Les leçons d’Apollo : trouver la bonne décimale

Si la marge de sécurité des éléments structuraux du vaisseau Apollo était de 1,5*, que devait-il en être des systèmes embarqués et de l’électronique ?

C’est au cours d’une petite réunion que Robert Gilruth (Directeur du Space Task Group), Maxime Faget (Ingénieur, membre du STG, concepteur de la capsule Mercury), Caldwell Johnson (Ingénieur, membre du STG, collaborateur de Faget) et Walter Williams (Directeur adjoint du STG puis Directeur des Opérations en Vol) se sont mis d’accord sur le degré de fiabilité que les divers composants devaient avoir.

Maxime Faget considérait que compte tenu de la difficulté de l’entreprise 1 défaillance sur 10 était acceptable. Une mission ratée sur 10 ! Quant à la sécurité des astronautes il estimait qu’elle devait être de 99%, soit 1 chance sur 100 pour eux de s’en tirer sains et saufs !

Walt Williams, quant à lui, préférait un taux de réussite pour les astronautes de 99,9999% soit une chance sur un million pour qu’une perte humaine survienne !

Gilruth trouvait les chiffres de Faget insuffisants et ceux de Williams complètement irréalistes ! « C’est comme retarder sa montre lorsque l’on sait que l’on va pas être à l’heure à un rendez-vous ! » lui dit-il !

Finalement ils se mirent d’accord sur les chiffres suivants :  99% de chances de succès pour une mission et 99,9% de chances de survie pour l’équipage. Ce « triple neuf » deviendra l’un des chiffres les plus importants du programme Apollo. Une chance sur mille pour qu’une catastrophe humaine se produise.

La Saturn V étant constituée d’environ 6 millions de pièces, statistiquement 6 000 pouvaient souffrir d’une défaillance.

C’est en une dizaine de minutes que fut prise cette décision, par quatre hommes qui cumulaient une expérience de plus de 100 ans dans le domaine aéronautique.

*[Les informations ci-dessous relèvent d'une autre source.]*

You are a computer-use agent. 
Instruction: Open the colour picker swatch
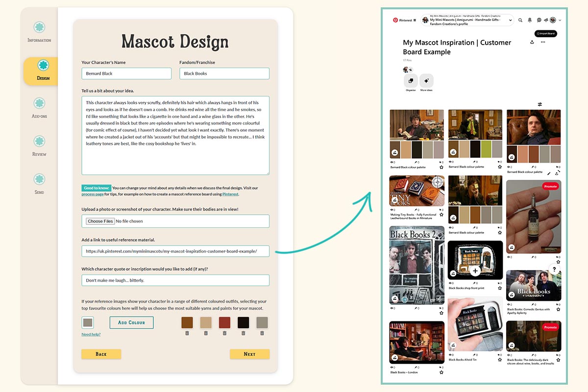click(88, 322)
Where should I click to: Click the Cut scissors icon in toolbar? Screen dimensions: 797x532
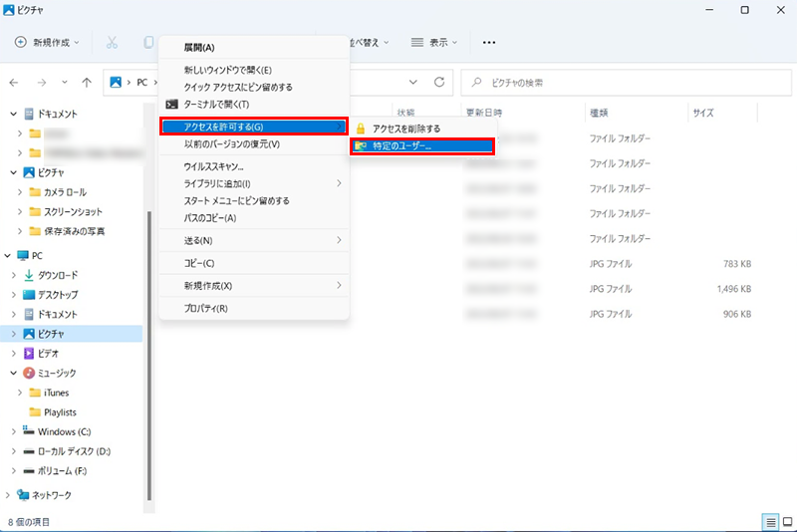pos(112,43)
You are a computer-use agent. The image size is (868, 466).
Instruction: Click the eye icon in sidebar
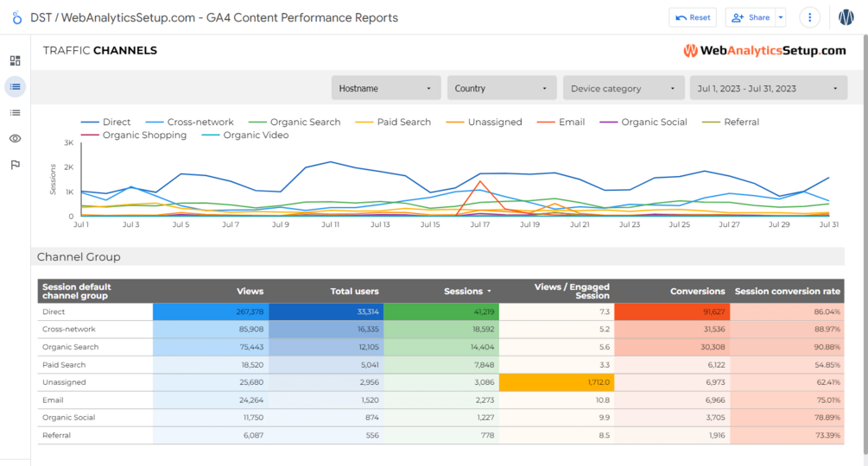[15, 139]
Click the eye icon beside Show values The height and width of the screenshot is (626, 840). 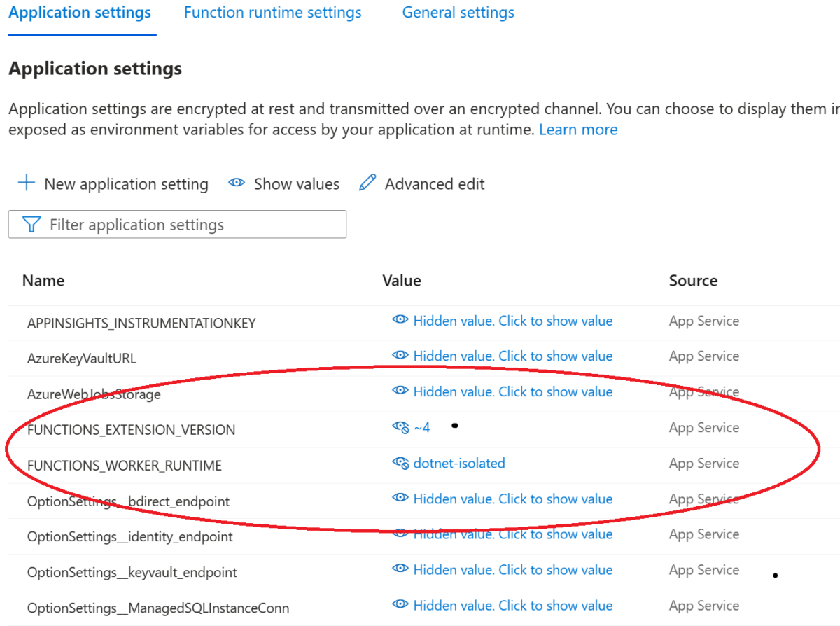tap(237, 183)
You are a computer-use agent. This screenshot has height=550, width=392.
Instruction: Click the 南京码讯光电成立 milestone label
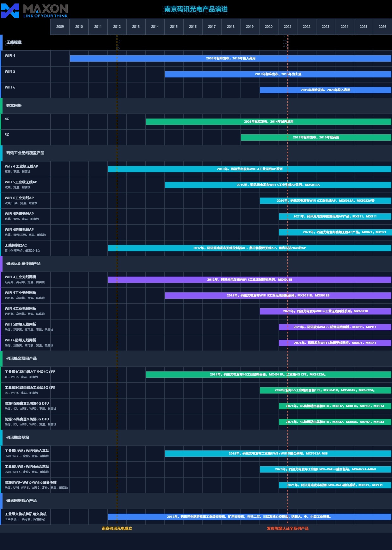[117, 529]
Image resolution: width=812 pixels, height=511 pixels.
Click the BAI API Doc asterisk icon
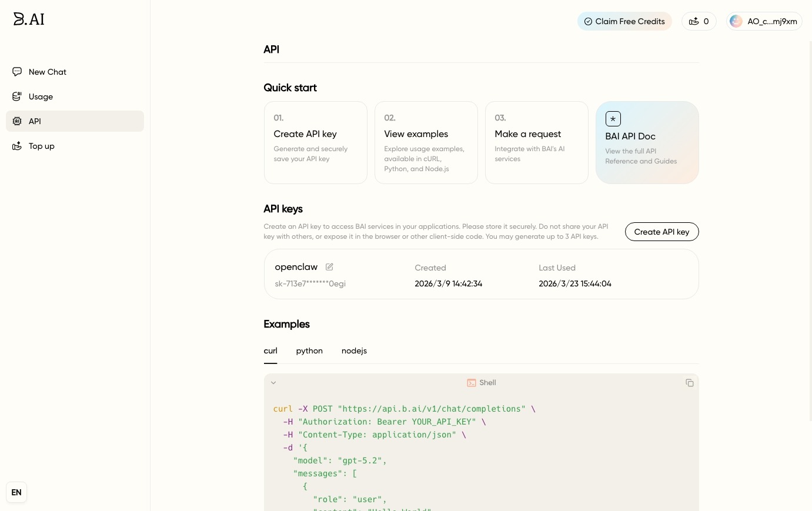pos(613,119)
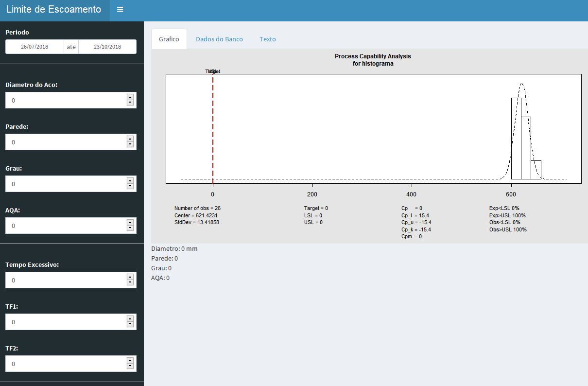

S’ils avaient enlevé une décimale, le coût du programme Apollo aurait été divisé par deux, s’ils en avaient ajouté une, il n’y aurait probablement pas eu assez d’argent sur la planète pour accomplir la tâche.

* Cela signifie que les structures pouvaient encaisser 50% de sollicitation ou de contrainte supplémentaire par rapport aux calculs de résistance les plus extrêmes effectués dans le cadre de leur utilisation.

Un trait d’humour d’Alan Shepard

En 1989, lors des commémorations du 20ème anniversaire d’Apollo 11, Alan Shepard fait un petit discours face à un large public rassemblé dans l’auditorium du Centre Spatial Johnson.

Évoquant son premier vol, effectué le 5 mai 1961, la première mission spatiale américaine, il déclare avec beaucoup d’humour : « Lorsque Ham a refusé de monter dans la capsule, j’ai été obligé de le remplacer. »

On se rappelle que le sujet 65, un pan troglodytes prénommé Ham, a effectué un vol suborbital le 31 janvier 1961, quelques trois mois avant le sien, et avait même été entraîné pour effectuer un second vol spatial.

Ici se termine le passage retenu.